### [Material for the task]
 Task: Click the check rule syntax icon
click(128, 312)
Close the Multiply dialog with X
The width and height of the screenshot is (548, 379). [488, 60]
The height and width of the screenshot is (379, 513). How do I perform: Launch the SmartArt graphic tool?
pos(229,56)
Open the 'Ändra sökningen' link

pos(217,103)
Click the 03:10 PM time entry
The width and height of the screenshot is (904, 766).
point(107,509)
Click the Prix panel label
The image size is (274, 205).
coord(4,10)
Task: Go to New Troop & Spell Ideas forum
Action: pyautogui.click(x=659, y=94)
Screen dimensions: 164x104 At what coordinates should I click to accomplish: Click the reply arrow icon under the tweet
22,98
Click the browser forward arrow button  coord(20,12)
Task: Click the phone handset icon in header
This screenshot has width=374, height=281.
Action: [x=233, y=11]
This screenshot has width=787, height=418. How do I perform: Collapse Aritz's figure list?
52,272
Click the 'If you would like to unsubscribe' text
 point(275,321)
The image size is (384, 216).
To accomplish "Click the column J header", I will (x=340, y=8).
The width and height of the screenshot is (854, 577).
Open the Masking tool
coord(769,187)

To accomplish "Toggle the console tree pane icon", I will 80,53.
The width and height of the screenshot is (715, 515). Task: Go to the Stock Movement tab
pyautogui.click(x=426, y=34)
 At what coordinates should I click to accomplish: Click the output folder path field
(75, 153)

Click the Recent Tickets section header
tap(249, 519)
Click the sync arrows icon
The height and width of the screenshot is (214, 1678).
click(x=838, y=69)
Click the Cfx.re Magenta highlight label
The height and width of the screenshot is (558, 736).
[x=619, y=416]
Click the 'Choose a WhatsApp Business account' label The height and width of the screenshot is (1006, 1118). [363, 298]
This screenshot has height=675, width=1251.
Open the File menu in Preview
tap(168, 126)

### [Instruction]
Reproduce every one of the records above verbatim, line for line.

### [Solved problem]
 Task: Click the check rule syntax icon
click(128, 312)
Close the Multiply dialog with X
The width and height of the screenshot is (548, 379). [488, 60]
The height and width of the screenshot is (379, 513). How do I perform: Launch the SmartArt graphic tool?
pos(229,56)
Open the 'Ändra sökningen' link

pos(217,103)
Click the 03:10 PM time entry
The width and height of the screenshot is (904, 766).
point(107,509)
Click the Prix panel label
The image size is (274, 205).
coord(4,10)
Task: Go to New Troop & Spell Ideas forum
Action: pyautogui.click(x=659, y=94)
Screen dimensions: 164x104 At what coordinates should I click to accomplish: Click the reply arrow icon under the tweet
22,98
Click the browser forward arrow button  coord(20,12)
Task: Click the phone handset icon in header
This screenshot has width=374, height=281.
Action: [x=233, y=11]
This screenshot has width=787, height=418. How do I perform: Collapse Aritz's figure list?
52,272
Click the 'If you would like to unsubscribe' text
 point(275,321)
The image size is (384, 216).
To accomplish "Click the column J header", I will (x=340, y=8).
The width and height of the screenshot is (854, 577).
Open the Masking tool
coord(769,187)

To accomplish "Toggle the console tree pane icon", I will 80,53.
The width and height of the screenshot is (715, 515). Task: Go to the Stock Movement tab
pyautogui.click(x=426, y=34)
 At what coordinates should I click to accomplish: Click the output folder path field
(75, 153)

Click the Recent Tickets section header
tap(249, 519)
Click the sync arrows icon
The height and width of the screenshot is (214, 1678).
click(x=838, y=69)
Click the Cfx.re Magenta highlight label
The height and width of the screenshot is (558, 736).
[x=619, y=416]
Click the 'Choose a WhatsApp Business account' label The height and width of the screenshot is (1006, 1118). [363, 298]
This screenshot has height=675, width=1251.
Open the File menu in Preview
tap(168, 126)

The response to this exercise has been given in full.